# Are feed-through fly-controls safe for poop-eating dogs?



## freia (Nov 3, 2011)

I'm trying to figure out how I want to control flies in my barn and pasture this year. I'm hoping to be able to use Simplify feed-thru. My only concern is that my dog likes to go and grab a manure-snack now and then. If I use the feed-through, she'll be ingesting the IGR chemical in it.

Does anyone know if any studies have been done on the safety of this for dogs? I can't find any imformation about it. I'm pretty sure I don't have the only poop-eating dog in the country.


----------



## freia (Nov 3, 2011)

OK, I found a study that showed that Diflubenzuron does not have oral toxicity to dog up to 10mg/kg/day.

Let's see if I get the math right:

I have a 20 kg dog, so she can ingest up to 200mg diflubenzuron a day.
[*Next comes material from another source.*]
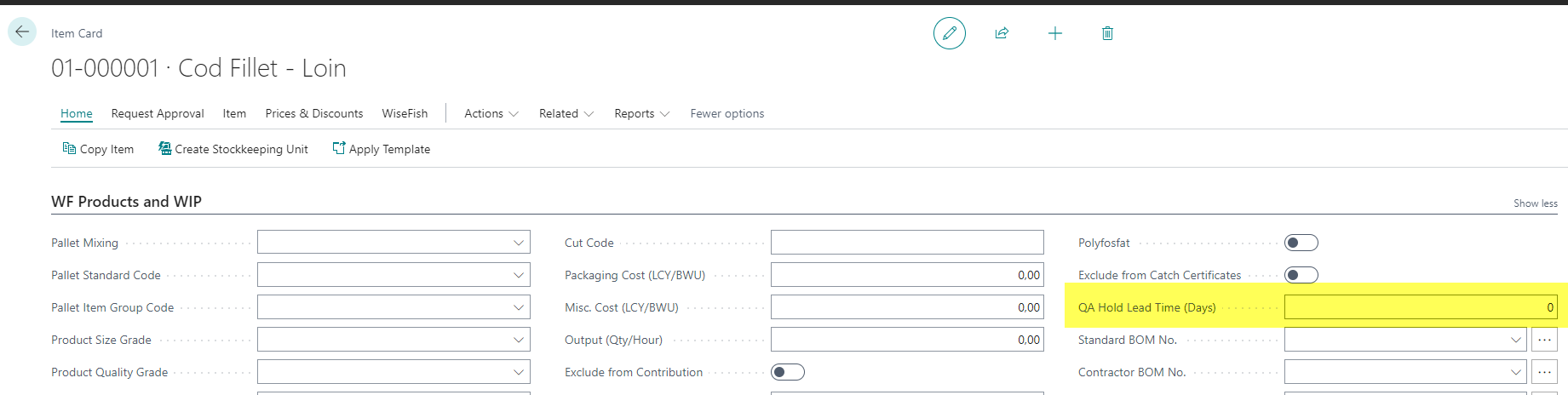
Task: Expand the Pallet Mixing dropdown
Action: 518,243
I have 2 horses, so I will feed 1.5 ounces of Simplify per day. One pound Simplify contains 1.09 grams diflubenzuron. So the 1.5 ounces of Simplify contain 102mg diflubenzuron.

So even if my dog eats ALL of the manure the horses can produce, she would still be below the toxic level.


----------



## stevenson (Sep 12, 2011)

I do not think it causes problems. My poo eating dogs never had issues with it. 
You could also try the fly predators. 
If you have close neighbours and they do nothing for fly control , you may not see any reduction in flies. I had used both until they brought in cattle across the road from me, and then nothing worked.


----------